Taylor v. Citizens Federal Savings & Loan Ass'n

846 F.2d 1320, 1988 U.S. App. LEXIS 7893
CourtCourt of Appeals for the Eleventh Circuit
DecidedJune 13, 1988
DocketNo. 87-7406
StatusPublished
Cited by9 cases

This text of 846 F.2d 1320 (Taylor v. Citizens Federal Savings & Loan Ass'n) is published on Counsel Stack Legal Research, covering Court of Appeals for the Eleventh Circuit primary law. Counsel Stack provides free access to over 12 million legal documents including statutes, case law, regulations, and constitutions.

Bluebook
Taylor v. Citizens Federal Savings & Loan Ass'n, 846 F.2d 1320, 1988 U.S. App. LEXIS 7893 (11th Cir. 1988).

Opinion

HENLEY, Senior Circuit Judge:

Leo and Bernice E. Taylor filed this suit on behalf of themselves and a putative class of persons holding mortgage loans against the Citizens Federal Savings and Loan Association, seeking compensatory and punitive damages for alleged violations of the Home Owners’ Loan Act of 1933 (HOLA), 12 U.S.C. §§ 1461 to 1468. Plaintiff Leo Taylor died after suit was filed, leaving Bernice E. Taylor as the only named plaintiff.

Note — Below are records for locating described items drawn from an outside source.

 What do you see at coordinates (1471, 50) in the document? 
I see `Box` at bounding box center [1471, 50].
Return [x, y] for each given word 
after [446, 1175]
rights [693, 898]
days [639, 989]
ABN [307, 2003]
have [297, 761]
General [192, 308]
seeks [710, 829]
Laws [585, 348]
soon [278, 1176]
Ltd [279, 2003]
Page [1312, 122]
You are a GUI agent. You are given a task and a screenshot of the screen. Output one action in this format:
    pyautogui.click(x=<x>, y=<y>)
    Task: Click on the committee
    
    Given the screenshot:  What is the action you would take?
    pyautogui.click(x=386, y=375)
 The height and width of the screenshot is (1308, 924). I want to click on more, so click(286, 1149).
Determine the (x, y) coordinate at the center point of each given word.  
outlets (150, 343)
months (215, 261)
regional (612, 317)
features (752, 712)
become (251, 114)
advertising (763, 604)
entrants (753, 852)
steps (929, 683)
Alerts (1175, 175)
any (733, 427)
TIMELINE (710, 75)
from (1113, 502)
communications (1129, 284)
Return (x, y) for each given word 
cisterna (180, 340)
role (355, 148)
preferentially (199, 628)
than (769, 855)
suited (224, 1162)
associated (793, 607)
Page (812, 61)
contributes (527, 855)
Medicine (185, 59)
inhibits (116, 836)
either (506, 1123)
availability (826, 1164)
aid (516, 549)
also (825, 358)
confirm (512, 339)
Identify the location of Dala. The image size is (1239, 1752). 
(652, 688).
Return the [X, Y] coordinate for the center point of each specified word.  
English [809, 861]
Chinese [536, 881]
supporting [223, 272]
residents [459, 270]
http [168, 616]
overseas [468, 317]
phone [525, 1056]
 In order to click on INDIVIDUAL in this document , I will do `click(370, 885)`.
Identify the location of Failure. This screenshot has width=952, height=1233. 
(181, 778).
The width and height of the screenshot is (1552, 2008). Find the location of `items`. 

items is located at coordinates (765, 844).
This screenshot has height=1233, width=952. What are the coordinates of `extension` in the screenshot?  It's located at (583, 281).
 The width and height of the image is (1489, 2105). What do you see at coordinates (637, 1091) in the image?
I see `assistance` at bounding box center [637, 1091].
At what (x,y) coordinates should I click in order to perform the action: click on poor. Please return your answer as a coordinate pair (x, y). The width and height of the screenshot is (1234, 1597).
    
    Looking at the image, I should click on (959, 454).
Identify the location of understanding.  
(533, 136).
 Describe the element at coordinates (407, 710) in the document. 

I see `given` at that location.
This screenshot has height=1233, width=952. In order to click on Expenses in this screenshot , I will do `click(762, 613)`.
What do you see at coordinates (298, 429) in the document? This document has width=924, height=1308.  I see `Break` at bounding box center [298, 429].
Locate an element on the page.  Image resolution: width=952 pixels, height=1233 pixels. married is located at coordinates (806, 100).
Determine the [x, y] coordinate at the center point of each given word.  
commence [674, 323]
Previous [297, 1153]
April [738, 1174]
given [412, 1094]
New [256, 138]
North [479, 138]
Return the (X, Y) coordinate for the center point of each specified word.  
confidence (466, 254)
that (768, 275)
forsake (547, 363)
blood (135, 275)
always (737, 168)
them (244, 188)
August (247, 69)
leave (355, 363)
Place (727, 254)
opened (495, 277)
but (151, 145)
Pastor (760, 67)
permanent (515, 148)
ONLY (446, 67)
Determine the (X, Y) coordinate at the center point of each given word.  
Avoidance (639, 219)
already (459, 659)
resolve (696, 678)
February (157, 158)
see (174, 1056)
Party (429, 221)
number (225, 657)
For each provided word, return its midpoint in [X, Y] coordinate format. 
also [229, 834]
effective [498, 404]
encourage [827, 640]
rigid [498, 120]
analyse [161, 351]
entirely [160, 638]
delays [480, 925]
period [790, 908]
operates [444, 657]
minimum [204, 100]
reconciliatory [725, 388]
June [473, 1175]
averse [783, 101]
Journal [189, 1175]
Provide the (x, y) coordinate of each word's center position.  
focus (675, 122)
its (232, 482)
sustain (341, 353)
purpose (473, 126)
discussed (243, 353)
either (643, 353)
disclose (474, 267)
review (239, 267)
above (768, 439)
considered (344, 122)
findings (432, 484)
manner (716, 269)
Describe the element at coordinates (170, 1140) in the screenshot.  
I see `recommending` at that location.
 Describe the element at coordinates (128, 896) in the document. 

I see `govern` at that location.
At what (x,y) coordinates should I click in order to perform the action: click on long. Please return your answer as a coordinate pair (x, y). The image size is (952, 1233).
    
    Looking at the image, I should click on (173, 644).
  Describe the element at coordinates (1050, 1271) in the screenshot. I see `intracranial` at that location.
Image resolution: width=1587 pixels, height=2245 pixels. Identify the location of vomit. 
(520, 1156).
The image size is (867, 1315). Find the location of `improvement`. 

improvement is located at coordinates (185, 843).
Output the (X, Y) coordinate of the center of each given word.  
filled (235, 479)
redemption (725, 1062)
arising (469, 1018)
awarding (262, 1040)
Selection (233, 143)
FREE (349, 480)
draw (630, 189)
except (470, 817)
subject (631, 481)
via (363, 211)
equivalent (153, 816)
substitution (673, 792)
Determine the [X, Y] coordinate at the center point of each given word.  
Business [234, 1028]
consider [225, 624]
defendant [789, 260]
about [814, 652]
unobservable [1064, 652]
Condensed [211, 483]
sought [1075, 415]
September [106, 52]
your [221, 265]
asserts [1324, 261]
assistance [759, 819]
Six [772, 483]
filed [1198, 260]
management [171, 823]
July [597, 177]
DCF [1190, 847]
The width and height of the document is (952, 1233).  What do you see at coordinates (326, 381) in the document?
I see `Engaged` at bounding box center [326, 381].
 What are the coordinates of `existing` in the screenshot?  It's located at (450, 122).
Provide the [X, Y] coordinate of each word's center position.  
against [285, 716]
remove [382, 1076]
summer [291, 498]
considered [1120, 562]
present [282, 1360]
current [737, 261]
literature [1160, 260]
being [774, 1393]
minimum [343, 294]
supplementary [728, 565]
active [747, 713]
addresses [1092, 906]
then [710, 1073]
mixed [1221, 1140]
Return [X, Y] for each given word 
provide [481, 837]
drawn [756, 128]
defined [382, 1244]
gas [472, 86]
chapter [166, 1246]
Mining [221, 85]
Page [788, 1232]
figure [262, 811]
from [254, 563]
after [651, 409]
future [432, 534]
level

In 1958 the Taylors signed a thirty year promissory note payable to Citizens Federal’s predecessor in interest and secured by a mortgage on the Taylors’ home. The Taylors’ complaint alleged that Citizens Federal violated regulations promulgated under HOLA. It was said that Citizens Federal violated 12 C.F.R. § 545.34(b) by adding the interest for late or missed payments to the principal, thereby establishing a prohibited late charge. The Taylors further alleged that Citizens Federal failed to apply the full amount of prepayments to reduce the principal balance as required by 12 C.F.R. 545.35(c). Citizens Federal also allegedly violated former 12 C.F.R. 545.6-11 by improperly and unlawfully deducting from the Taylors’ periodic installment payments amounts in excess of those required for purposes of escrow accounts set up to provide for insurance and property taxes. In addition to the HOLA claims, plaintiffs also asserted state causes of action for breach of contract, fraud, conversion, and breach of a fiduciary duty.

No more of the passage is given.